The plants in the gardens of the Monastery of Yuste

Ornamental and medicinal plants can be found alongside horticultural plants

We are not discovering anything if we say that Emperor Charles V loved fruit. This explains the large number of fruit trees to be found in the gardens of the Monastery of Yuste. These trees share space with all kinds of ornamental plants.

In the orchard garden of the Monastery of Yuste you can find everything from horticultural plants to others for ornamental or medicinal use. Thus, given his predilection for fruit, he ordered the planting of peach, plum, cherry, pear, apple, quince, almond, walnut and chestnut trees.

In addition, he also ordered the planting of strawberry and orange trees, whose fruit he consumed, although their planting was purely decorative. On the one hand, the strawberries were used to cover the flowerbeds, while the orange trees covered the perimeter walls, a function that was also fulfilled by ivy and honeysuckle.

As for vegetables, there are references to garlic, onions, cabbages, cauliflowers, carrots, lettuce and turnips. In addition, there are two plants of American origin, the tomato and the pepper, which had a purely ornamental function. However, as far as the latter is concerned, the Hieronymite monks soon put them to culinary use and became producers of what was to become the red gold: paprika from La Vera.
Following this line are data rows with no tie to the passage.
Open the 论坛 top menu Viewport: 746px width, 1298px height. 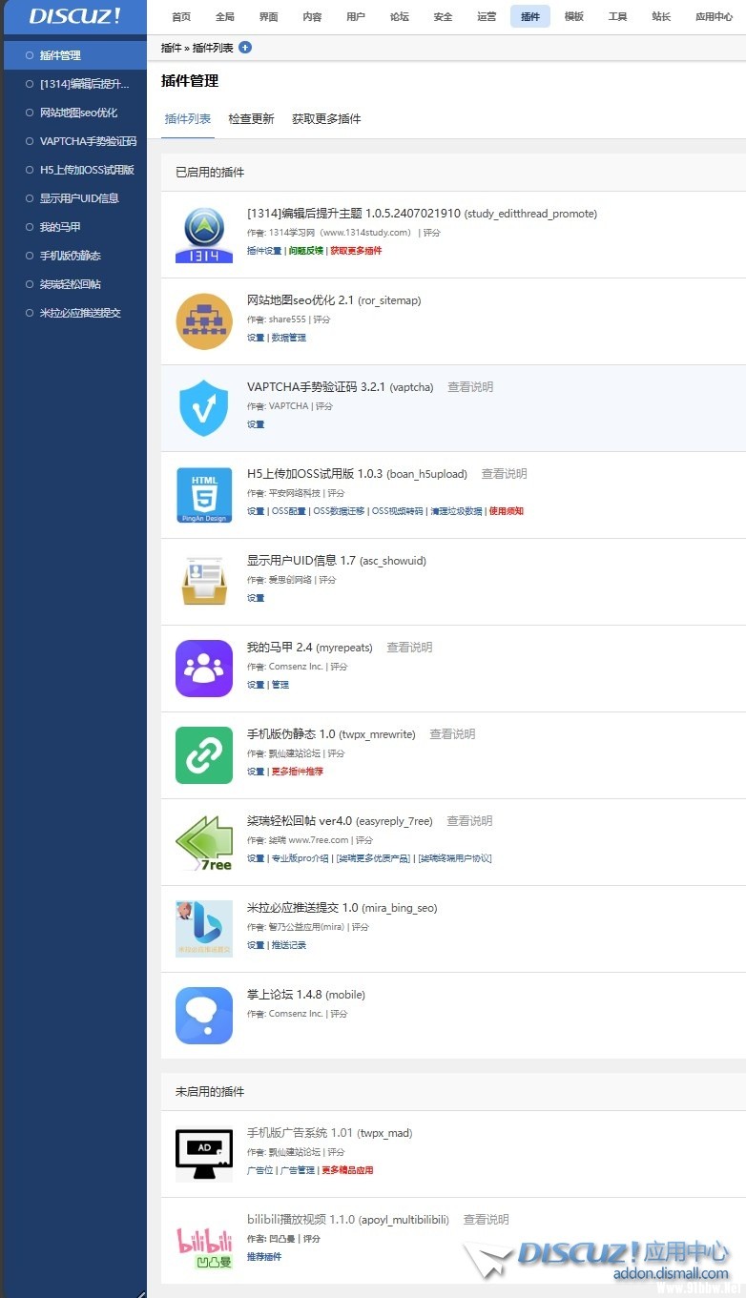[x=399, y=16]
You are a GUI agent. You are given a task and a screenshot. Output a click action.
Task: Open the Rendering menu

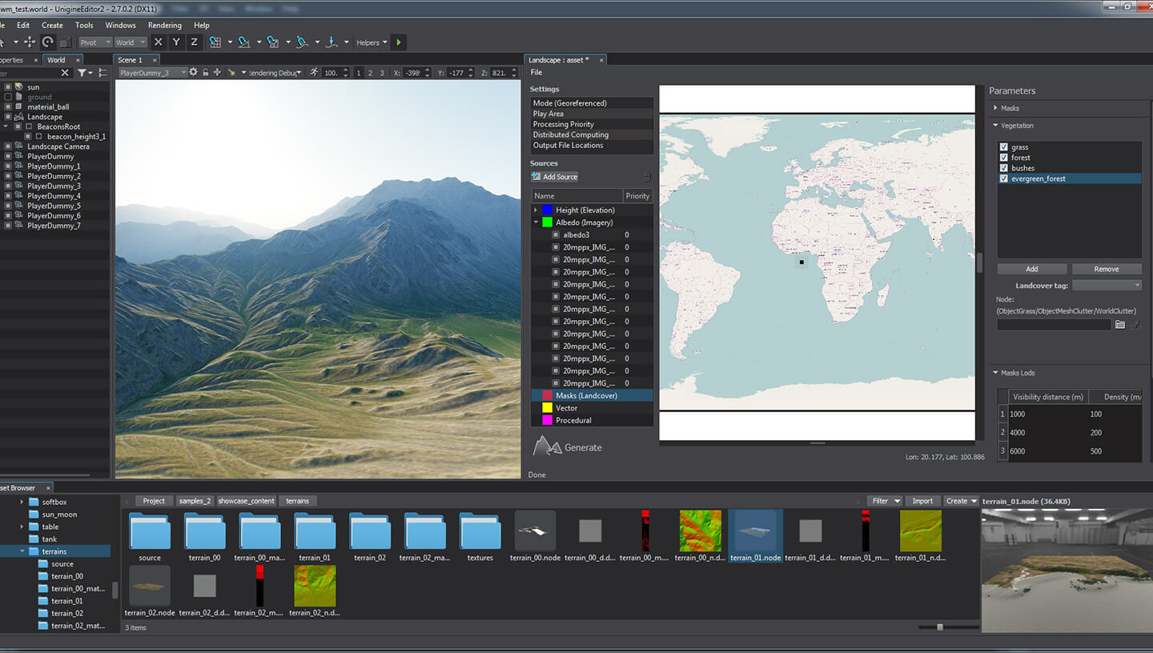[x=164, y=26]
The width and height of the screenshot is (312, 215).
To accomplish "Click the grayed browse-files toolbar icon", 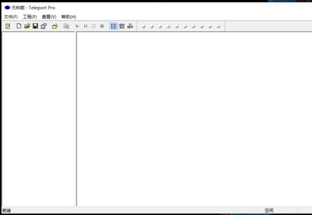I will coord(66,26).
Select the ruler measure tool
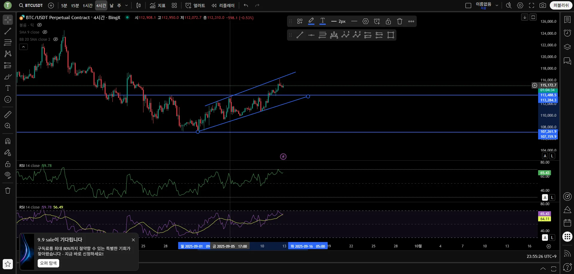 pyautogui.click(x=8, y=114)
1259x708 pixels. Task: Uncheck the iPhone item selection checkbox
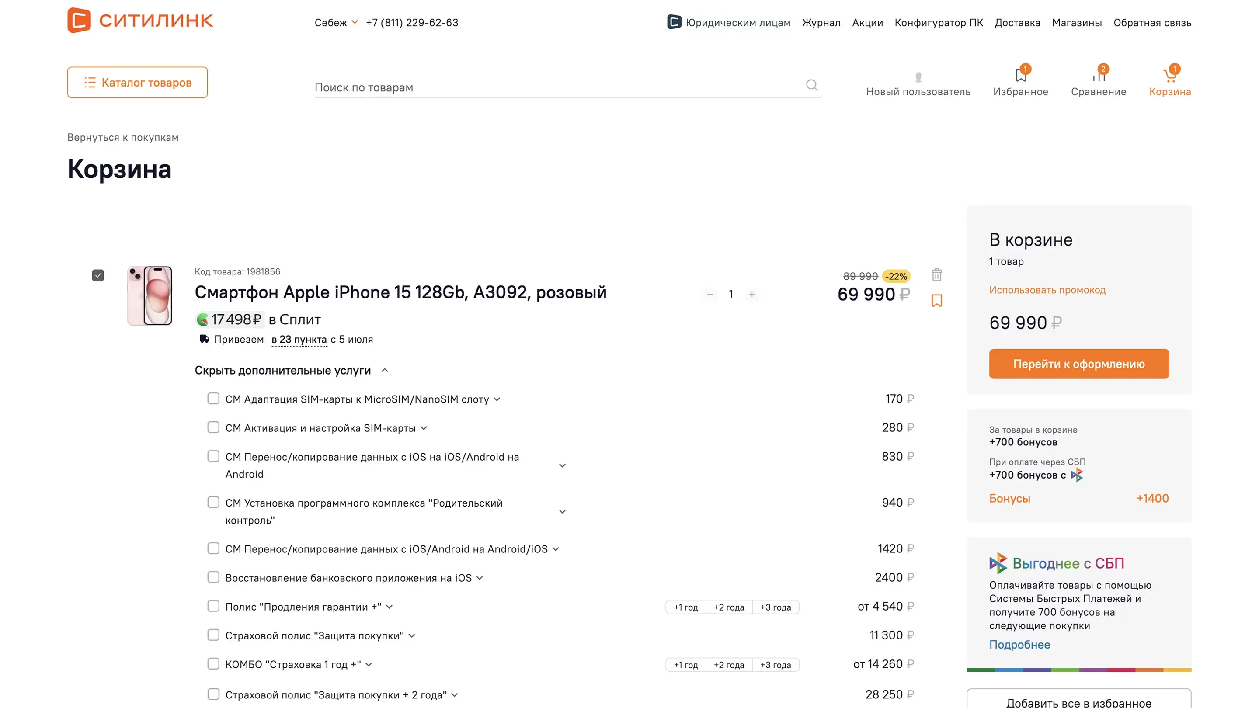(98, 276)
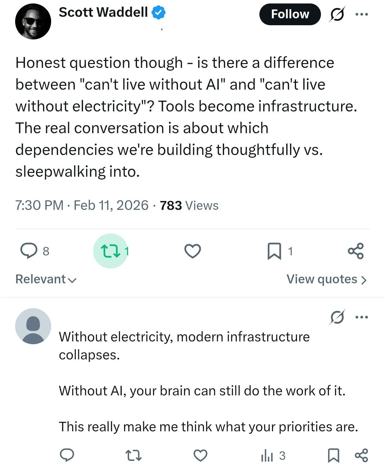Bookmark the main post

tap(274, 251)
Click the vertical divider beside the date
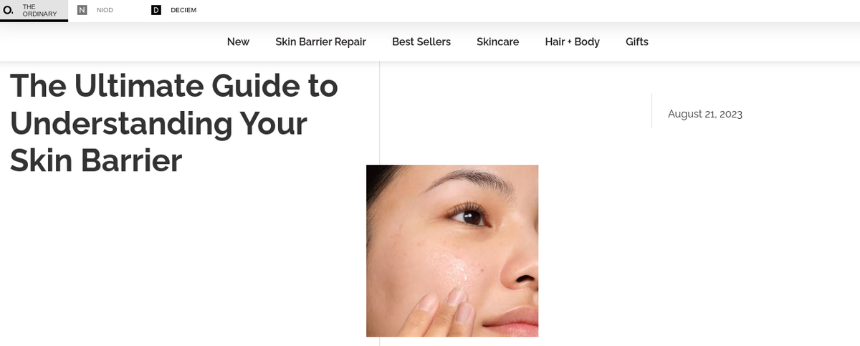Image resolution: width=860 pixels, height=346 pixels. 651,111
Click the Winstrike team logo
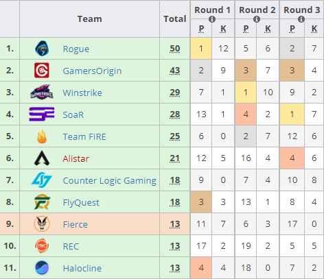Screen dimensions: 324x279 coord(42,92)
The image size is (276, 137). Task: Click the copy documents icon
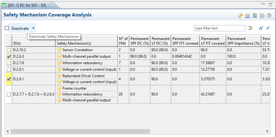pos(262,15)
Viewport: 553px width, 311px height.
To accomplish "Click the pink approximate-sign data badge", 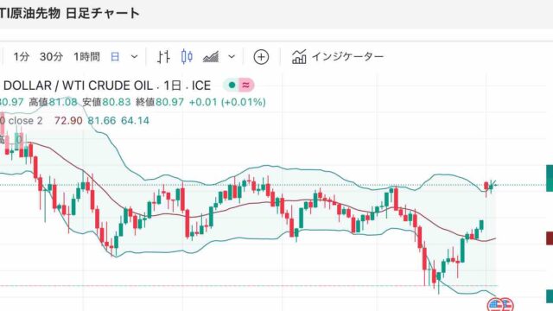I will tap(246, 85).
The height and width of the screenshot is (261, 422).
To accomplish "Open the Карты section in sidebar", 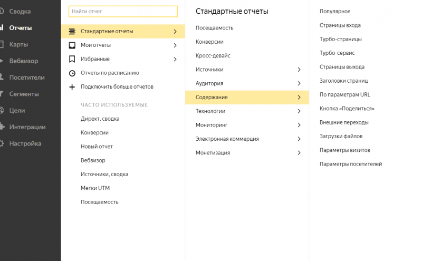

In addition to the plants mentioned above, other ornamental plants that the emperor liked were cut flowers (carnations, roses and peonies). Of the former, the emperor is recorded as having a predilection for a tiny garden of carnations, the care and watering of which was entrusted to a local man. As for roses, rose bushes were used in the arbours and tunnels of greenery. In addition, and to a lesser extent, vines were also planted for this purpose.

As for hedges, they could be found along the walkways or at the edges of the gardens, and the most common species were myrtle and boxwood.

Finally, the aesthetics of the garden were also enhanced by the existence of small, pretty, enclosed vegetable gardens dedicated to the production of medicinal and aromatic plants.